22.02.2005 16:56 - Where\'s the Green Cross Code Man when you need him?
In England, people cross the road if the light is green, or if the light is red and there\'s nothing coming.
In Dublin, people just cross the road. It doesn\'t matter what the light says, or if the thing squeaks at you or not, if everyone else is crossing the road, you cross the road and the traffic has to wait.
In Germany, people just don\'t cross the road if the light is red.
They just DON\'T.
Couple this with the fact that German crossings seem to be set to change at literally three times the length of time of a UK crossing. This time seems to have been set to the exact length of time it takes for an Englishman to get pissed off.
Over Germany, you can find examples of completely deserted towns, empty of traffic, where you\'ll find someone standing at a crossing, waiting for the light to turn green. Once you have seen this, you will understand why Lenin once said \"There\'ll never be a revolution in Germany unless they have a book of rules on how to do it.\"
What is even more unbelievable is that if you start crossing when the lights are red EVEN THOUGH there\'s nothing coming, you will get amazed looks, shouts of disapproval, and in the case of one work colleague, you can be fined by the Polizei and get points on your driving licence. It also seems that my Anglo-Saxon impatience has rubbed off on the other half, who also (after spending two years in Dublin, I might add) has started crossing the road despite red lights.
Last week, I and my Anglo-Saxon impatience dared to cross a zebra crossing when there was nothing coming. At the opposite side, an old woman reacted in horror. \"Young Man!\" she screamed, \"Are you mad? Go back! You could be killed!\". (Obviously she screamed it in German, I\'m translating it for you here.) I was rather bemused by this, and looked round, just in case there was something I\'d missed - After five years here, I still occasionally forget that, in the immortal words of Michael Caine, \"In this country, they drive on the wrong side of the road\", and look left instead of right. Anyway, there was nothing coming. At all. I did consider doing a brief dance in the middle of the crossing, but I thought, why bother? The Old Dear was clearly terrified enough at this display of anarchy. Doubtless she\'s already written to the Frankfurter Allgemeine Zeitung. \"Dear Editor, When I was a girl, Falling standards, foreigners in our streets, Hippies, anarchists, youth of today, blah blah blah dark days of the war, etc, Mr. Adenauer said...etc etc...\"

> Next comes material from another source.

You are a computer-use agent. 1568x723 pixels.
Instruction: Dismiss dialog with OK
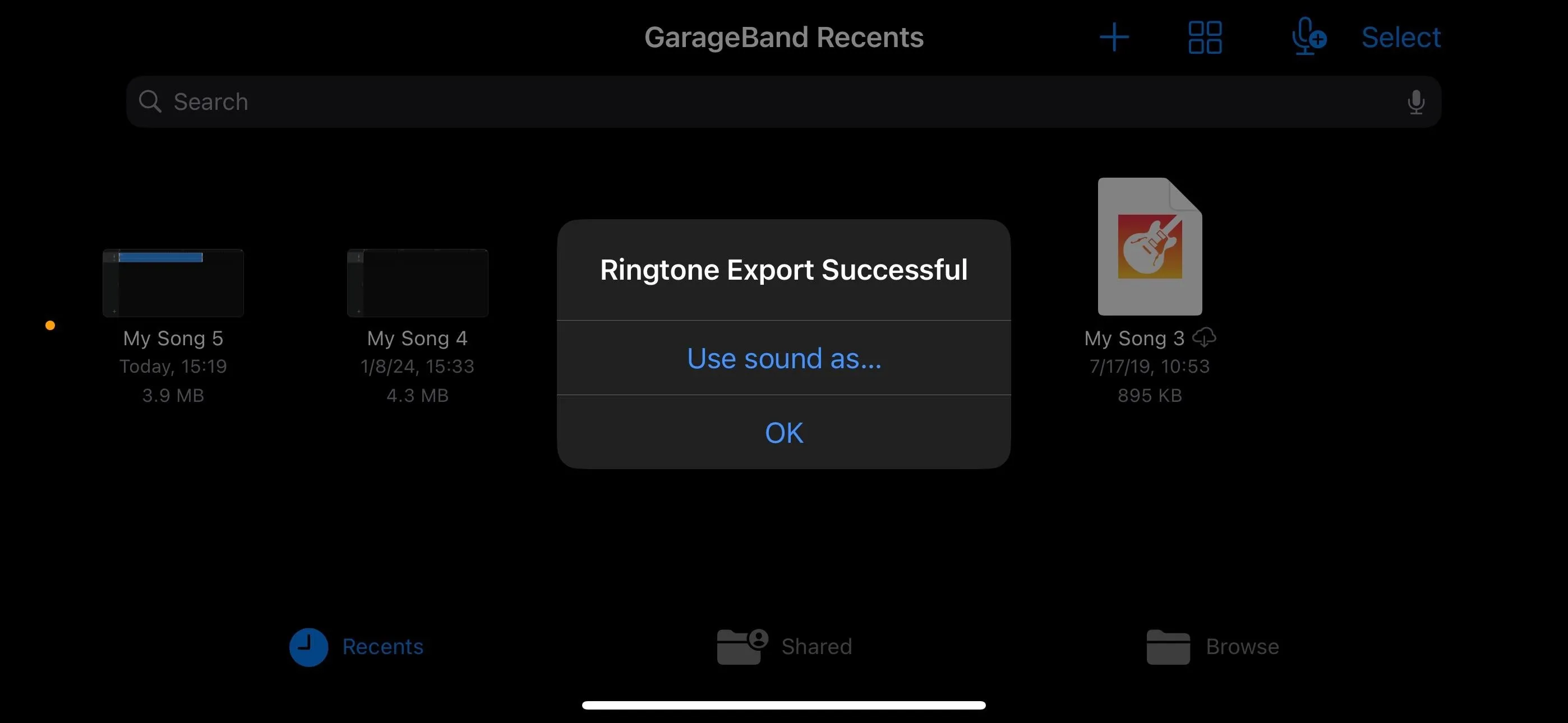click(x=784, y=433)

However, what is even more confusing is that the green light for you to cross isn\'t automatically followed by the traffic getting a red light and having to wait for you. In Germany, the traffic is obliged to allow people to cross the road when the crossing light is green, irrespective of the fact that the traffic also has a green light. This can be somewhat shocking for the average UK driver. It also doesn\'t work, as I once witnessed : A young woman crossing the road (legally, I might add) was hit by a driver. Both had green lights, but he was in the wrong, as he should have seen her and given way.
It doesn\'t help, in the busy metropolis that is Cologne, that there are bike lanes, and the cyclists seem to think that traffic lights do not apply to them, and happily zoom their way across busy intersections against the flow of traffic. It constantly amazes me how many people here seem to think that the laws of momentum can be superseded in favour of local traffic laws. Personally, I think that 1 tonne travelling at 60km/h is an argument that not even the best lawyer in the world can argue a way out of. But then I cross the road when there\'s a red light. Bloody foreigner.